== DATASET EXCERPTS ==

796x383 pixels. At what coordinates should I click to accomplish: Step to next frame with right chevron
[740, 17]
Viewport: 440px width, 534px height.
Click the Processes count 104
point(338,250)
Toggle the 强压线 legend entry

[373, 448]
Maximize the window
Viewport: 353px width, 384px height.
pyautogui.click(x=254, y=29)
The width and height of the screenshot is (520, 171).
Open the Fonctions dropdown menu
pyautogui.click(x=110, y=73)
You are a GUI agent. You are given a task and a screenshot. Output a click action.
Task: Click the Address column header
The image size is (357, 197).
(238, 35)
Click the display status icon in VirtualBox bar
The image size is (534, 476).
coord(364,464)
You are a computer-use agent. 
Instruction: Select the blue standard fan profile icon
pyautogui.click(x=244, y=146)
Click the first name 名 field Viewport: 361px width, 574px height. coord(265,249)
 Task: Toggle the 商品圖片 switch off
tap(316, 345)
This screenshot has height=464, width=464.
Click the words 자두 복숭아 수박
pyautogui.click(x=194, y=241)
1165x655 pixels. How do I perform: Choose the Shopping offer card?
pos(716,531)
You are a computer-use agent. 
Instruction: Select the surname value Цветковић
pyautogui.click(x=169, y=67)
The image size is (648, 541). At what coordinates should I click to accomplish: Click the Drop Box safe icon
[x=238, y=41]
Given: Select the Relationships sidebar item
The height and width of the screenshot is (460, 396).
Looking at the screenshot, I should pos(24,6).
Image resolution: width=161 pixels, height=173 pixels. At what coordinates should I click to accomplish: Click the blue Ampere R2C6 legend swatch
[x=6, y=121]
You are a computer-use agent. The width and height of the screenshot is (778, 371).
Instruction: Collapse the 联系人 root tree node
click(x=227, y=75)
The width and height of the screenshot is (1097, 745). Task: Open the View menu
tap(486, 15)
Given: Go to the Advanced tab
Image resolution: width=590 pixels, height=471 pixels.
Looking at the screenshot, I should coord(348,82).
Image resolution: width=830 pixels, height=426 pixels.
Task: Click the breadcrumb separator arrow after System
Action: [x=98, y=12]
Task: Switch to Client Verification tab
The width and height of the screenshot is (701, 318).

== EXERCISE OBJECTIVE ==
Copy range, inclusive: the line holding "Instruction: Select the surname" to the line holding "Given: Go to the Advanced tab". Reproduce exactly those lines of the records above and no others.

== RESPONSE FOR THIS EXERCISE ==
Instruction: Select the surname value Цветковић
pyautogui.click(x=169, y=67)
The image size is (648, 541). At what coordinates should I click to accomplish: Click the Drop Box safe icon
[x=238, y=41]
Given: Select the Relationships sidebar item
The height and width of the screenshot is (460, 396).
Looking at the screenshot, I should pos(24,6).
Image resolution: width=161 pixels, height=173 pixels. At what coordinates should I click to accomplish: Click the blue Ampere R2C6 legend swatch
[x=6, y=121]
You are a computer-use agent. The width and height of the screenshot is (778, 371).
Instruction: Collapse the 联系人 root tree node
click(x=227, y=75)
The width and height of the screenshot is (1097, 745). Task: Open the View menu
tap(486, 15)
Given: Go to the Advanced tab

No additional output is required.